[START Records for this exercise]
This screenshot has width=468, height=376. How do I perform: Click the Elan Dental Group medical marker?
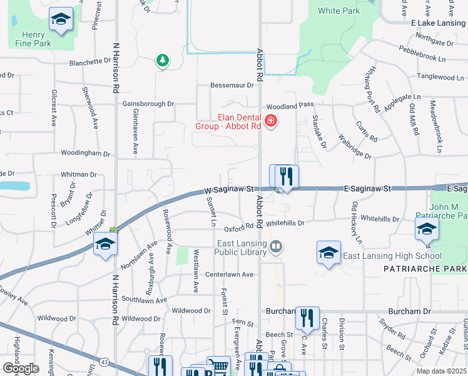[x=271, y=121]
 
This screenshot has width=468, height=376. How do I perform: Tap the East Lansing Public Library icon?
[x=275, y=248]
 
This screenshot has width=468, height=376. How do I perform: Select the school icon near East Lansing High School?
[x=328, y=253]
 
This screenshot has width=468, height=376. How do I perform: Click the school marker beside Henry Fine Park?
[x=61, y=21]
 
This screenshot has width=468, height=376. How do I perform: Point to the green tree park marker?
[x=163, y=60]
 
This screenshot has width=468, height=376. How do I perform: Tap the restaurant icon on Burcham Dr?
[x=307, y=318]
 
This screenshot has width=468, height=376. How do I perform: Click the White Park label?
[x=338, y=11]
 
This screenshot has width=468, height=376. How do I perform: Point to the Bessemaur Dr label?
[x=231, y=85]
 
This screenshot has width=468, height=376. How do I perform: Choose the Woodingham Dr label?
[x=85, y=153]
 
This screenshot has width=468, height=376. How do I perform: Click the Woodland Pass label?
[x=288, y=107]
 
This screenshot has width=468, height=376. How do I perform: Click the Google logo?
[x=21, y=368]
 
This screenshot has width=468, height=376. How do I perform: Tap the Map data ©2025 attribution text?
[x=440, y=371]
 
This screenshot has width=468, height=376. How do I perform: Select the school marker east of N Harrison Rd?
[x=105, y=244]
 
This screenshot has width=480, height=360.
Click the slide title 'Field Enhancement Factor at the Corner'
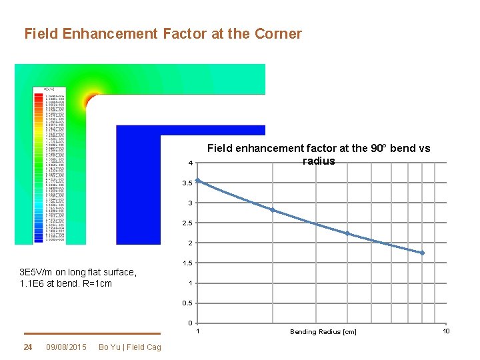163,33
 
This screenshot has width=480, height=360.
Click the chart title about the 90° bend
[END Records for this exercise]
Task: Rewrite the entries from the start of the records down through the line containing "[x=231, y=85]", changing every "Click" to "Press" and keeping everything else the same. Leave the pictures out.

Reply to the task:
This screenshot has width=468, height=376. How do I perform: Press the Elan Dental Group medical marker?
[x=271, y=121]
 
This screenshot has width=468, height=376. How do I perform: Tap the East Lansing Public Library icon?
[x=275, y=248]
 
This screenshot has width=468, height=376. How do I perform: Select the school icon near East Lansing High School?
[x=328, y=253]
 
This screenshot has width=468, height=376. How do I perform: Press the school marker beside Henry Fine Park?
[x=61, y=21]
 
This screenshot has width=468, height=376. How do I perform: Point to the green tree park marker?
[x=163, y=60]
 
This screenshot has width=468, height=376. How do I perform: Tap the restaurant icon on Burcham Dr?
[x=307, y=318]
 
This screenshot has width=468, height=376. How do I perform: Press the White Park label?
[x=338, y=11]
 
This screenshot has width=468, height=376. How do I perform: Point to the Bessemaur Dr label?
[x=231, y=85]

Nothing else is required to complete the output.